[[ Extracted entries, beginning ]]
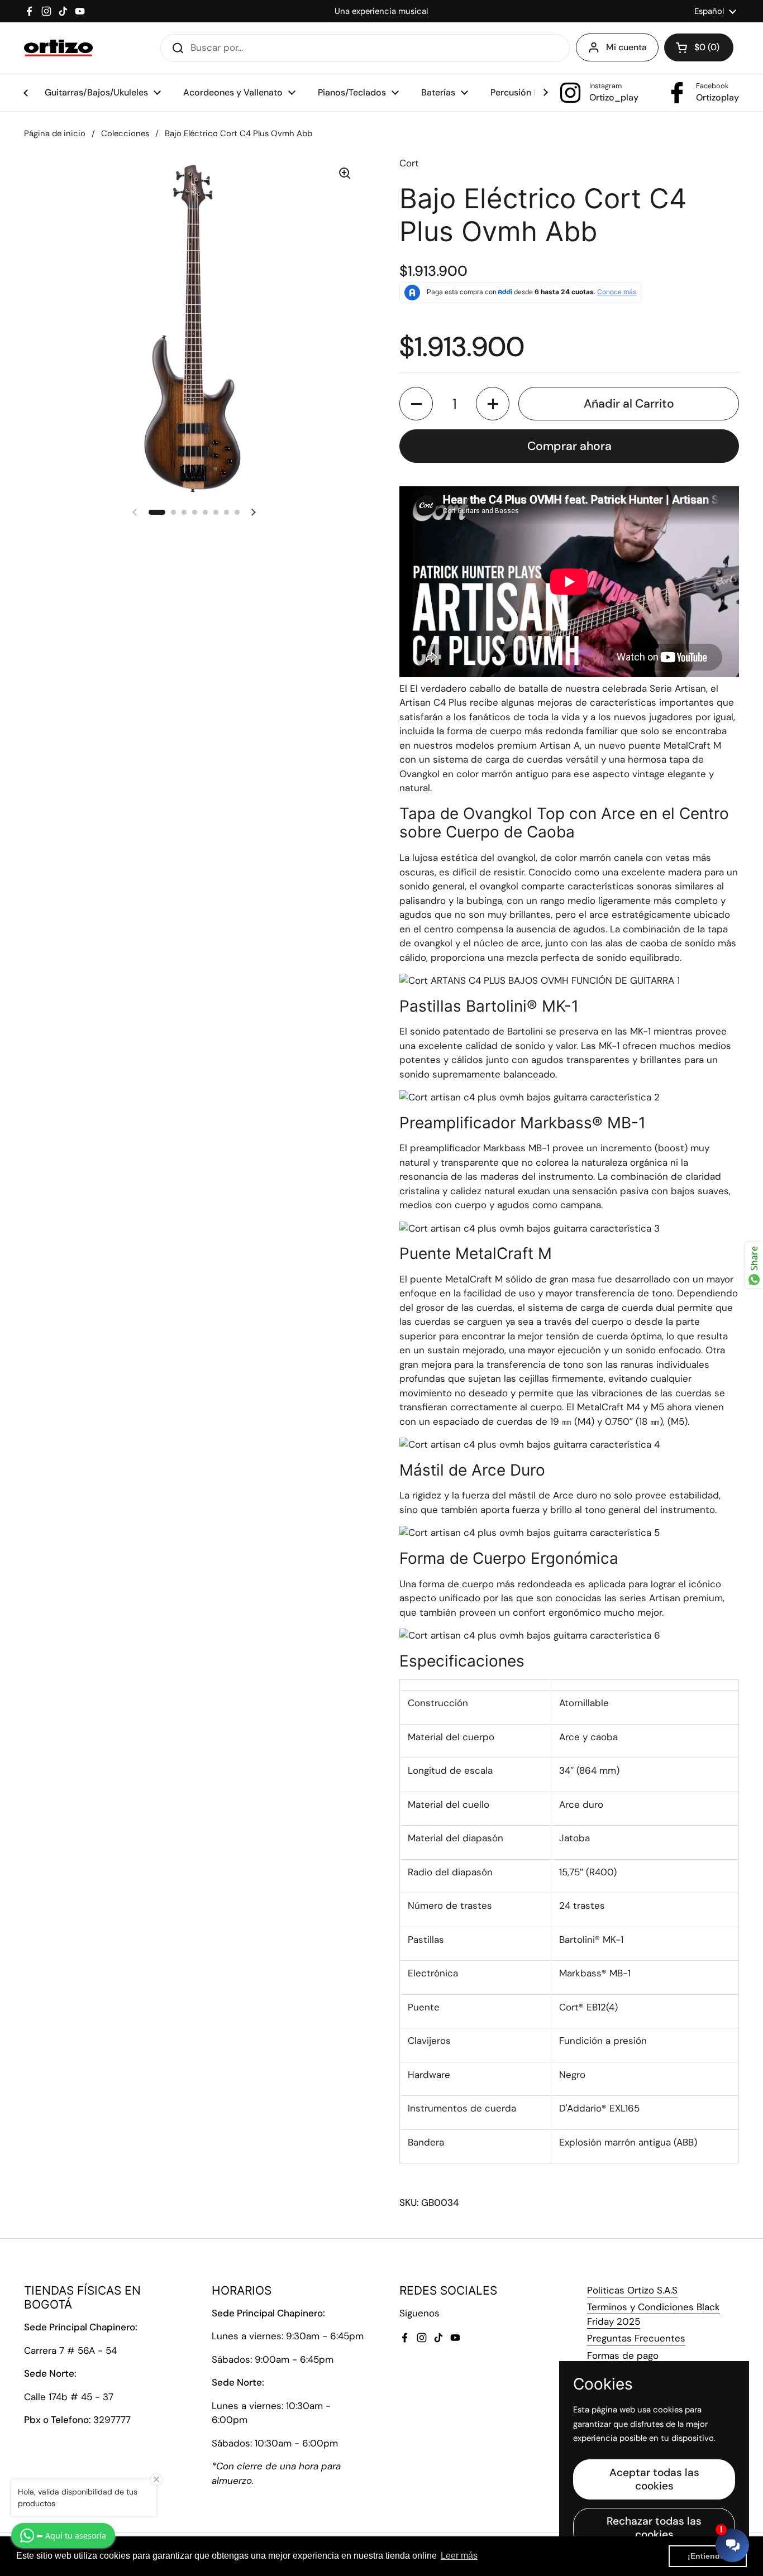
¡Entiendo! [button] (708, 2555)
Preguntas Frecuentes (636, 2338)
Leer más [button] (459, 2555)
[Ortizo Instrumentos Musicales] (58, 48)
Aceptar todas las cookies (654, 2479)
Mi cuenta (626, 47)
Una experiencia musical (381, 11)
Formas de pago (623, 2355)
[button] (698, 47)
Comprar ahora (569, 446)
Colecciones (125, 133)
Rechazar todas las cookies (654, 2527)
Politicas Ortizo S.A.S (632, 2290)
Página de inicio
[[ Extracted entries, end ]]
Aim of the exercise → Send back exactly the lines of the listing above, beginning at the line containing "Comprar ahora (569, 446)" and ending with the last. Add nothing.

Task answer →
Comprar ahora (569, 446)
Colecciones (125, 133)
Rechazar todas las cookies (654, 2527)
Politicas Ortizo S.A.S (632, 2290)
Página de inicio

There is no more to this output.